• **What needs to be done**
Please turn the entries below into a numbered list, leaving out the blank lines.

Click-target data
__________________________________________________
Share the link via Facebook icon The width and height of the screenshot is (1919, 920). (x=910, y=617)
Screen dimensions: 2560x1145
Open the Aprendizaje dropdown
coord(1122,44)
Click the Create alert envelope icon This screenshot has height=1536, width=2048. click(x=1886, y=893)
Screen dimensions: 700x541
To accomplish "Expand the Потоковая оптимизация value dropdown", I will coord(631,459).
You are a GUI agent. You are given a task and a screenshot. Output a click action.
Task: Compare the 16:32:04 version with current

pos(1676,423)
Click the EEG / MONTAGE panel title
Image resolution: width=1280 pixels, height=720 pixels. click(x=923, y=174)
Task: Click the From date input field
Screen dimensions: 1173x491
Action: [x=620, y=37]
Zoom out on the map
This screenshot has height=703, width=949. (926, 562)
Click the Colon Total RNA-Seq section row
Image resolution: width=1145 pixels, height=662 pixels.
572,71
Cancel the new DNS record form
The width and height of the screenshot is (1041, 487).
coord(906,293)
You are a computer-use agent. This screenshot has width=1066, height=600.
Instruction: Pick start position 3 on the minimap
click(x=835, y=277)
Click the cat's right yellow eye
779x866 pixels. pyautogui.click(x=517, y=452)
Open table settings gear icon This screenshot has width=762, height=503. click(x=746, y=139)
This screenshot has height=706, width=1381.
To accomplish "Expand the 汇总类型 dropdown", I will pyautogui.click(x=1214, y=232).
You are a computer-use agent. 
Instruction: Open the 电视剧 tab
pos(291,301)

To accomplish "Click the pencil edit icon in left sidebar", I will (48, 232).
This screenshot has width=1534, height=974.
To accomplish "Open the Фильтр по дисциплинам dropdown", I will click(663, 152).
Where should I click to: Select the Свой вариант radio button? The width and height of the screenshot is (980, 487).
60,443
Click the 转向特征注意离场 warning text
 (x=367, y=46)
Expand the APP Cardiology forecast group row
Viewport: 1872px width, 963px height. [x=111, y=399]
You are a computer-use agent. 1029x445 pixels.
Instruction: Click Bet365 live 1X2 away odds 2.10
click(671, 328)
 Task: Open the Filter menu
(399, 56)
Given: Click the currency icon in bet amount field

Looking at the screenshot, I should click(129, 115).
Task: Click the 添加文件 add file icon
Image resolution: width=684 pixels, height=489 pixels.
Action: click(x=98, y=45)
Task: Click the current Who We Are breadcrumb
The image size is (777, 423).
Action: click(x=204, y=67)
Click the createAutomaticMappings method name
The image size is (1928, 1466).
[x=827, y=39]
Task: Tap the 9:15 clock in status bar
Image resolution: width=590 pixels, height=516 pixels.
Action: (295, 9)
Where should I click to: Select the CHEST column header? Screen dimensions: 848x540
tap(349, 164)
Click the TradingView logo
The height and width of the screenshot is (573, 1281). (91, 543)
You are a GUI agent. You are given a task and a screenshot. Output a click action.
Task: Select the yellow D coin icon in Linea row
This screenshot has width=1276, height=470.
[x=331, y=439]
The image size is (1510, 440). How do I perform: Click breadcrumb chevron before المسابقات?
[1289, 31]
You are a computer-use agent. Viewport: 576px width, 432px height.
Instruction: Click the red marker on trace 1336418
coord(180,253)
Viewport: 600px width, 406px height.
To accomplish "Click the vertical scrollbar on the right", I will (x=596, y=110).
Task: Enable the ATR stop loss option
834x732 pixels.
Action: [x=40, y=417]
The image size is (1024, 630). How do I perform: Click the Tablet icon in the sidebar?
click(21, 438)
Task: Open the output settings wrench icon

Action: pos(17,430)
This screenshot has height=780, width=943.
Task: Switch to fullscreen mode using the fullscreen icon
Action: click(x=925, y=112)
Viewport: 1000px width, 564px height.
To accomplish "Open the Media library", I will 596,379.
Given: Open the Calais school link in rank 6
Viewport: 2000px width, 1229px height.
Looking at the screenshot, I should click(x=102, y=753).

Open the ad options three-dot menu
__________________________________________________
• **The response**
1. Share the link via Facebook icon The width and height of the screenshot is (1919, 920). (x=910, y=617)
2. Screen dimensions: 2560x1145
3. Open the Aprendizaje dropdown
4. coord(1122,44)
5. Click the Create alert envelope icon This screenshot has height=1536, width=2048. click(x=1886, y=893)
6. Screen dimensions: 700x541
7. To accomplish "Expand the Потоковая оптимизация value dropdown", I will coord(631,459).
8. You are a GUI agent. You are given a task and a screenshot. Output a click action.
9. Task: Compare the 16:32:04 version with current
10. pos(1676,423)
11. Click the EEG / MONTAGE panel title
12. Image resolution: width=1280 pixels, height=720 pixels. click(x=923, y=174)
13. Task: Click the From date input field
14. Screen dimensions: 1173x491
15. Action: [x=620, y=37]
16. Zoom out on the map
17. This screenshot has height=703, width=949. (926, 562)
18. Click the Colon Total RNA-Seq section row
19. Image resolution: width=1145 pixels, height=662 pixels.
20. 572,71
21. Cancel the new DNS record form
22. The width and height of the screenshot is (1041, 487).
23. coord(906,293)
24. You are a computer-use agent. This screenshot has width=1066, height=600.
25. Instruction: Pick start position 3 on the minimap
26. click(x=835, y=277)
27. Click the cat's right yellow eye
28. 779x866 pixels. pyautogui.click(x=517, y=452)
29. Open table settings gear icon This screenshot has width=762, height=503. click(x=746, y=139)
30. This screenshot has height=706, width=1381.
31. To accomplish "Expand the 汇总类型 dropdown", I will pyautogui.click(x=1214, y=232).
32. You are a computer-use agent. 
33. Instruction: Open the 电视剧 tab
34. pos(291,301)
35. To accomplish "Click the pencil edit icon in left sidebar", I will (48, 232).
36. This screenshot has width=1534, height=974.
37. To accomplish "Open the Фильтр по дисциплинам dropdown", I will click(663, 152).
38. Where should I click to: Select the Свой вариант radio button? The width and height of the screenshot is (980, 487).
39. 60,443
40. Click the 转向特征注意离场 warning text
41.  (x=367, y=46)
42. Expand the APP Cardiology forecast group row
43. Viewport: 1872px width, 963px height. [x=111, y=399]
44. You are a computer-use agent. 1029x445 pixels.
45. Instruction: Click Bet365 live 1X2 away odds 2.10
46. click(671, 328)
47.  Task: Open the Filter menu
48. (399, 56)
49. Given: Click the currency icon in bet amount field
50. Looking at the screenshot, I should click(129, 115).
51. Task: Click the 添加文件 add file icon
52. Image resolution: width=684 pixels, height=489 pixels.
53. Action: click(x=98, y=45)
54. Task: Click the current Who We Are breadcrumb
55. The image size is (777, 423).
56. Action: click(x=204, y=67)
57. Click the createAutomaticMappings method name
58. The image size is (1928, 1466).
59. [x=827, y=39]
60. Task: Tap the 9:15 clock in status bar
61. Image resolution: width=590 pixels, height=516 pixels.
62. Action: (295, 9)
63. Where should I click to: Select the CHEST column header? Screen dimensions: 848x540
64. tap(349, 164)
65. Click the TradingView logo
66. The height and width of the screenshot is (573, 1281). (91, 543)
67. You are a GUI agent. You are given a task and a screenshot. Output a click action.
68. Task: Select the yellow D coin icon in Linea row
69. This screenshot has width=1276, height=470.
70. [x=331, y=439]
71. The image size is (1510, 440). How do I perform: Click breadcrumb chevron before المسابقات?
72. [1289, 31]
73. You are a computer-use agent. Viewport: 576px width, 432px height.
74. Instruction: Click the red marker on trace 1336418
75. coord(180,253)
76. Viewport: 600px width, 406px height.
77. To accomplish "Click the vertical scrollbar on the right", I will (x=596, y=110).
78. Task: Enable the ATR stop loss option
79. 834x732 pixels.
80. Action: [x=40, y=417]
81. The image size is (1024, 630). How do I perform: Click the Tablet icon in the sidebar?
82. click(21, 438)
83. Task: Open the output settings wrench icon
84. Action: pos(17,430)
85. This screenshot has height=780, width=943.
86. Task: Switch to fullscreen mode using the fullscreen icon
87. Action: click(x=925, y=112)
88. Viewport: 1000px width, 564px height.
89. To accomplish "Open the Media library", I will 596,379.
90. Given: Open the Calais school link in rank 6
91. Viewport: 2000px width, 1229px height.
92. Looking at the screenshot, I should click(x=102, y=753).
93. Open the ad options three-dot menu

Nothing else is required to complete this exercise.